* [Written instruction] Can you write out the records below again, substituting "menu" for every "dropdown" and leaving everything else the same?

Entries taken from a collection
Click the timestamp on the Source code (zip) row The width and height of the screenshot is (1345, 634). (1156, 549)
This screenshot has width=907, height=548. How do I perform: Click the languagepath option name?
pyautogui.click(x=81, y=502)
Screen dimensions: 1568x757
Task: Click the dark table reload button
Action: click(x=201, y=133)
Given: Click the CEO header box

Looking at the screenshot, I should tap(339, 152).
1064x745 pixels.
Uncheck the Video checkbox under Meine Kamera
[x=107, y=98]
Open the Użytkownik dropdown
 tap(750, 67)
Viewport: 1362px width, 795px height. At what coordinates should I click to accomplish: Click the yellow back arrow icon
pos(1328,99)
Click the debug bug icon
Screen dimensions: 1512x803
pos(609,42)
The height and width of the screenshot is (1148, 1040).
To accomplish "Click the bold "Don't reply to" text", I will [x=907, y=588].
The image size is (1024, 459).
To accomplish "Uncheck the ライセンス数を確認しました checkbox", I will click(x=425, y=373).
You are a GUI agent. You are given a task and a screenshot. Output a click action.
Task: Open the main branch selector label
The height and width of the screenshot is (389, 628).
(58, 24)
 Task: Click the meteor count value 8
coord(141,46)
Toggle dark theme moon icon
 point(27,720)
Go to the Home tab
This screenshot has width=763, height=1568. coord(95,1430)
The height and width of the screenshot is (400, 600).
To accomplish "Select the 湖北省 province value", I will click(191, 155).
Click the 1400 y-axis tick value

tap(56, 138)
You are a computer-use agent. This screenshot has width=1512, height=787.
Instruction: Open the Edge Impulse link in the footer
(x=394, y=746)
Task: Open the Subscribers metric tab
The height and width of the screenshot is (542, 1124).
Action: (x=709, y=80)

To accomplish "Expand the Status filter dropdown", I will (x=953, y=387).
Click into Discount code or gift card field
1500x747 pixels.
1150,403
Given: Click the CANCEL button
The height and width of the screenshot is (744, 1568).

* [Final answer]
Click the timestamp on the Source code (zip) row The width and height of the screenshot is (1345, 634). (1156, 549)
This screenshot has width=907, height=548. How do I perform: Click the languagepath option name?
pyautogui.click(x=81, y=502)
Screen dimensions: 1568x757
Task: Click the dark table reload button
Action: click(x=201, y=133)
Given: Click the CEO header box

Looking at the screenshot, I should tap(339, 152).
1064x745 pixels.
Uncheck the Video checkbox under Meine Kamera
[x=107, y=98]
Open the Użytkownik menu
 tap(750, 67)
Viewport: 1362px width, 795px height. At what coordinates should I click to accomplish: Click the yellow back arrow icon
pos(1328,99)
Click the debug bug icon
Screen dimensions: 1512x803
pos(609,42)
The height and width of the screenshot is (1148, 1040).
To accomplish "Click the bold "Don't reply to" text", I will [x=907, y=588].
The image size is (1024, 459).
To accomplish "Uncheck the ライセンス数を確認しました checkbox", I will click(x=425, y=373).
You are a GUI agent. You are given a task and a screenshot. Output a click action.
Task: Open the main branch selector label
The height and width of the screenshot is (389, 628).
(58, 24)
 Task: Click the meteor count value 8
coord(141,46)
Toggle dark theme moon icon
 point(27,720)
Go to the Home tab
This screenshot has width=763, height=1568. coord(95,1430)
The height and width of the screenshot is (400, 600).
To accomplish "Select the 湖北省 province value", I will click(191, 155).
Click the 1400 y-axis tick value

tap(56, 138)
You are a computer-use agent. This screenshot has width=1512, height=787.
Instruction: Open the Edge Impulse link in the footer
(x=394, y=746)
Task: Open the Subscribers metric tab
The height and width of the screenshot is (542, 1124).
Action: (x=709, y=80)

To accomplish "Expand the Status filter menu", I will (x=953, y=387).
Click into Discount code or gift card field
1500x747 pixels.
1150,403
Given: Click the CANCEL button
The height and width of the screenshot is (744, 1568).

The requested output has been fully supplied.